Start of Selected excerpt
A very wide range of polymer materials has been developed. This section briefly describes epoxies, the most versatile and pervasive of the thermosets, and some common thermoplastic and elastomeric materials.
Table 1 lists typical comparative mechanical properties for key polymers. It is important to realise that, within the range of grades that exist for a particular material, there can be significant differences in mechanical properties.
|Common name||Chemical name||Specific gravity||Tensile strength (MPa)||Elongation at break (%)||Flexural modulus (GPa)||Max. operating temp. (°C)|
|ABS (high impact)||acrylonitrile butadiene
|PVC (flexible)||poly(vinyl chloride)||1.3||15||300||0.007||50|
Note that the figures given are approximate mid-points, and for any material there will be a wide range of properties, depending on the formulation and polymerisation/cure conditions.
Epoxies first became commercially available in Germany in the 1930s, and by the 1950s began to be used as coatings and casting resins despite their high price. Today, PCBs using epoxy monopolise the marketplace, and epoxies are widely found in structural adhesives, structural composites and fibre-glass.
Epoxies may be cured at room temperature using amine catalysts, or cured at up to 180°C using amines or anhydrides to give superior thermal and physical properties. Most laminates are cured at around 150°C under pressure.
The most important epoxies are the epichlorohydrin-bisphenol-A types. Bisphenol-A is prepared by reacting phenol and acetone; epichlorohydrin is produced directly from the petroleum fraction propylene. In the presence of a catalyst, the two react to form a long chain molecule having carbon atoms and benzene rings interspersed along the backbone (Figure 1). In each molecular unit there are two pairs of carbon atoms, each pair of which shares an oxygen atom to form the epoxide group. It is this pair which opens in the presence of a curing agent to form the cross-linked, cured epoxy resin.
End of Selected excerpt
(Work instructions)
a. Reproduce the polymer materials passage word for word, from "Epoxies may be" to "150°C under pressure.".
b. Extend the passage on polymers and epoxies beyond its final sentence.
Start of Data shown
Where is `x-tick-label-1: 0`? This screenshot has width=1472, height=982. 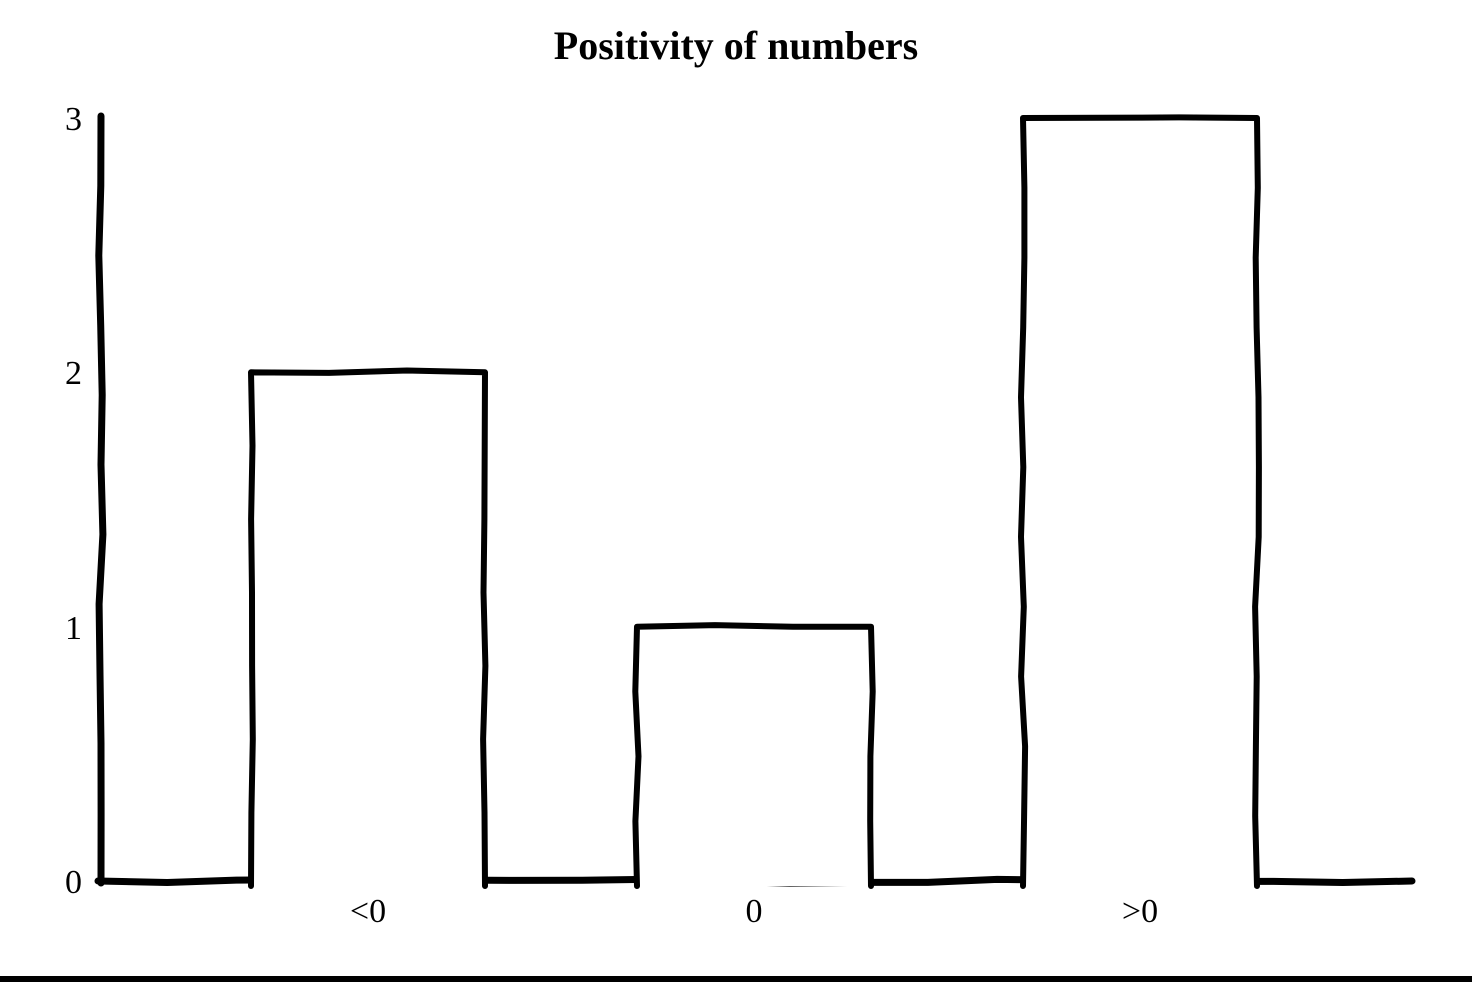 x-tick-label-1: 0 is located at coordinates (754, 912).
End of Data shown
(Answer set)
a.
Epoxies may be cured at room temperature using amine catalysts, or cured at up to 180°C using amines or anhydrides to give superior thermal and physical properties. Most laminates are cured at around 150°C under pressure.

b.
Acrylics are transparent, light-stable resins that have been manufactured since the early 1930s. The clarity and weather-resistance of cast acrylic explains its major commercial application for glazing, and acrylic fibres are used both for fabric and fibre optic applications.
Poly(methyl methacrylate) (PMMA) is a linear carbon-chain compound with a relatively low softening point, which has a higher strength than most thermoplastics, although it is brittle. It has low moisture absorption and is resistant to alkalis, dilute acids, detergents and greases, but will dissolve in alcohols, ketones and chlorinated solvents.
Other polymers have a skeleton of carbon atoms: silicones are unique in that the skeleton is of silicon. Silicones range widely in molecular weight, and have a corresponding range of properties between light oils, greases and elastomers. Silicone resins cure to form solid but flexible materials which are impervious to moisture and have relatively high thermal conductivity.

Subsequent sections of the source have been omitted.